The Washington Post reported that White House officials and House Republican leaders advised Republican members to avoid emphasizing the phrase “mass deportations” and instead focus on deporting violent criminals and public-safety threats. The report stated that this advice was given specifically in the context of the upcoming midterm elections. https://www.washingtonpost.com/politics/2026/03/10/trump-gop-deportations-midterms/?utm_source=chatgpt.com. In the March 2026 Republican congressional retreat in Doral, Florida, Deputy Chief of Staff James Blair and Republican Lisa McLain (R-Michigan), chair of the House Republican conference, instructed congressional members to avoid talking about sweeping deportations of undocumented and instead to focus only on deportations of violent criminals.
Republicans know that mass deportation scenes could lose them the midterms. A Reuters/Ipsos poll found that aggressive deportation policies could create political problems for Republicans in the midterms, particularly among independents. According to the poll, a majority of Americans—and an even larger share of independents—said they were less likely to support candidates associated with the administration’s deportation approach. Support for the administration’s handling of immigration reportedly declined compared to earlier in the term. https://www.reuters.com/world/us/trumps-deportation-push-could-cost-republicans-midterm-elections-reutersipsos-2026-04-22/?utm_source=chatgpt.com
The watchword is that people should not be lulled into thinking that the increased rhetoric of immigration enforcement against criminals and public safety threats and not others will hold after the elections.

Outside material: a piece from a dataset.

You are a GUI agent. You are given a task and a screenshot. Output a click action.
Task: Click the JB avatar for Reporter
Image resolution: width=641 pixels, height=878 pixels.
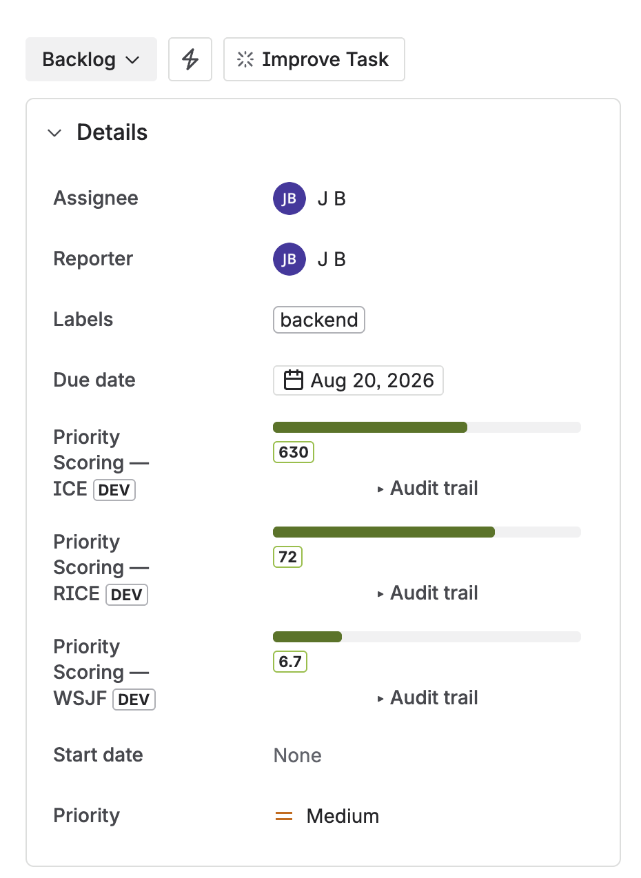coord(289,258)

There is too much at stake for the President and his MAGA movement to not strike sharply at the hearts of immigrants and even birthright Americans if given the support of the Supreme Court. $240 billion is a lot of money that has to go somewhere, and particular areas for spending include constructing many more mass detention/deportation camps, purchasing a fleet of deportation planes, paying other countries exorbitant amounts to accept deportees that cannot be returned to their home countries, improving logistics in detaining and transporting detainees, mass hiring of ICE personnel, purchasing weapons, riot gear, ground transportation, and obtaining the newest state-of-the-art invasive AI products which can and already have been used against Americans.
The future is being written now, and it appears increasingly grim for a large number of those that we call our family members, neighbors and friends.